Como não tinha lenço para limpar a lama e o sangue, enxugou o rosto com a saia, dizendo:
— Você não olhe enquanto eu estiver me limpando, por favor, porque é proibido levantar a saia.
Mas ele emburrara de vez e não disse mais nenhuma palavra. Passou vários dias sem procurá-la: seu brio fora atingido.”
“(...) Ela não pensava em Deus, Deus não pensava nela. Deus é de quem conseguir pegá-lo. Na distração aparece Deus. Não fazia perguntas. Adivinhava que não há respostas. Era lá tola de perguntar? E de receber um ‘não’ na cara? Talvez a pergunta vazia fosse apenas para que um dia alguém não viesse a dizer que ela nem ao menos havia perguntado. Por falta de que lhe respondesse ela mesma parecia se ter respondido: é assim porque é assim. Existe no mundo outra resposta?”
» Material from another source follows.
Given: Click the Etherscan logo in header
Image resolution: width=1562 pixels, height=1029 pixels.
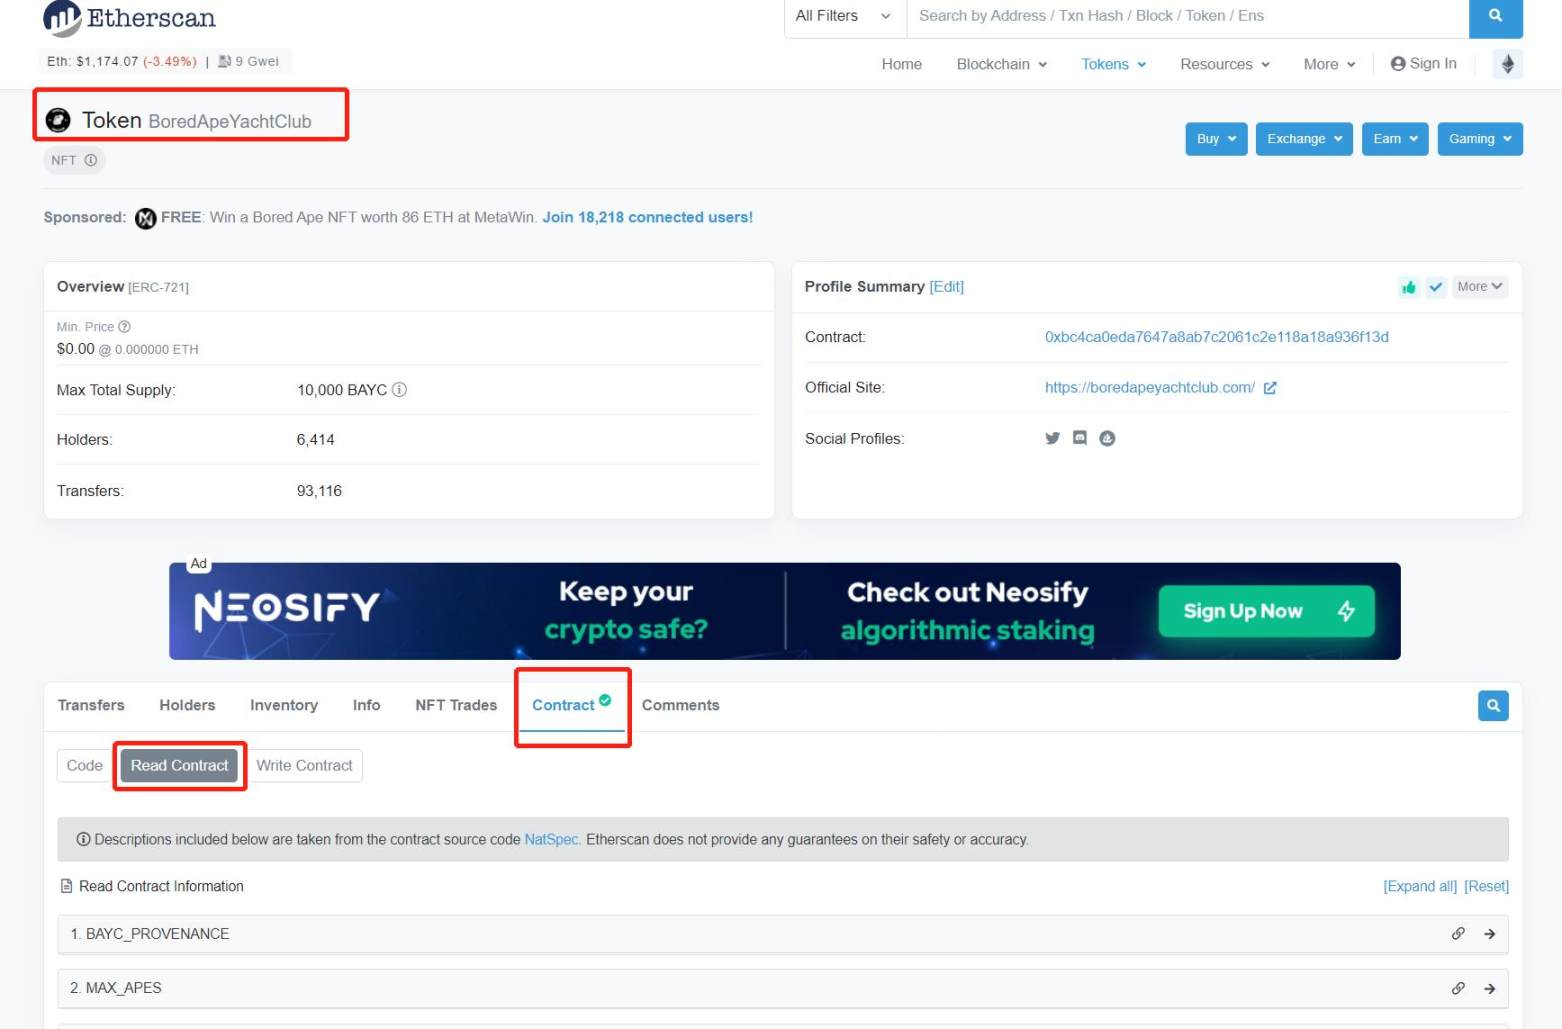Looking at the screenshot, I should [129, 18].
“Pois não é que quis descansar as costas por um dia? Sabia que se falasse isso ao chefe ele não acreditaria que lhe doíam as costelas. Então valeu-se de uma mentira que convence mais que a verdade: disse ao chefe que no dia seguinte não poderia trabalhar porque arrancar um dente era muito perigoso. E a mentira pegou. Às vezes só a mentira salva. Então, no dia seguinte, quando as quatro Marias cansadas foram trabalhar, ela teve pela primeira vez na vida uma coisa a mais preciosa: a solidão. Tinha um quarto só para ela. Mal acreditava que usufruía o espaço. E nem uma palavra era ouvida. Então dançou num ato de absoluta coragem, pois a tia não a entenderia. Dançava e rodopiava porque ao estar sozinha se tornava: l-i-v-r-e! Usufruía de tudo, da arduamente conseguida solidão, do rádio de pilha tocando o mais alto possível, da vastidão do quarto sem as Marias. Arrumou, como pedido de favor, um pouco de café solúvel com a dona dos quartos, e, ainda como favor, pediu-lhe água fervendo, tomou tudo se lambendo e diante do espelho para nada perder de si mesma. Encontrar-se consigo própria era um bem que ela até então não conhecia. Acho que nunca fui tão contente na vida, pensou. Não devia nada a ninguém e ninguém lhe devia nada. Até deu-se ao luxo de ter tédio — um tédio até muito distinto.”
Presentes na novela “A hora da estrela” (Rocco, 2020), de Clarice Lispector, páginas 16, 15-16, 56, 31-32, 67, 12, 08, 47, 23 e 37, respectivamente.
Aforismos de Clarice na novela
“Cada dia é um dia roubado da morte”
“Minha alegria também vem de minha mais profunda tristeza”
“Quem já não se perguntou: sou um monstro ou isto é ser uma pessoa?”
“A verdade só me vem quando estou sozinha”
“Porque há o direito ao grito. Então eu grito”
“A vida é um soco no estômago”
“Enquanto eu tiver perguntas e não houver resposta continuarei a escrever”
“Eu não sou um intelectual, escrevo com o corpo”
“Tudo no mundo começou com um sim”
“Se ainda escrevo é porque nada mais tenho a fazer no mundo enquanto espero a morte”
“O sertanejo é antes de tudo um paciente”
“Basta descobrir a verdade que ela logo já não é mais: passou o momento. Pergunto: o que é? Resposta: não é”
“Só consigo a simplicidade através de muito trabalho”
Aforismos presentes na novela “A hora da estrela” (Rocco, 2020), de Clarice Lispector, páginas 14, 32, 13, 62, 11, 75, 09, 14, 09, 63, 59, 77 e 09, respectivamente.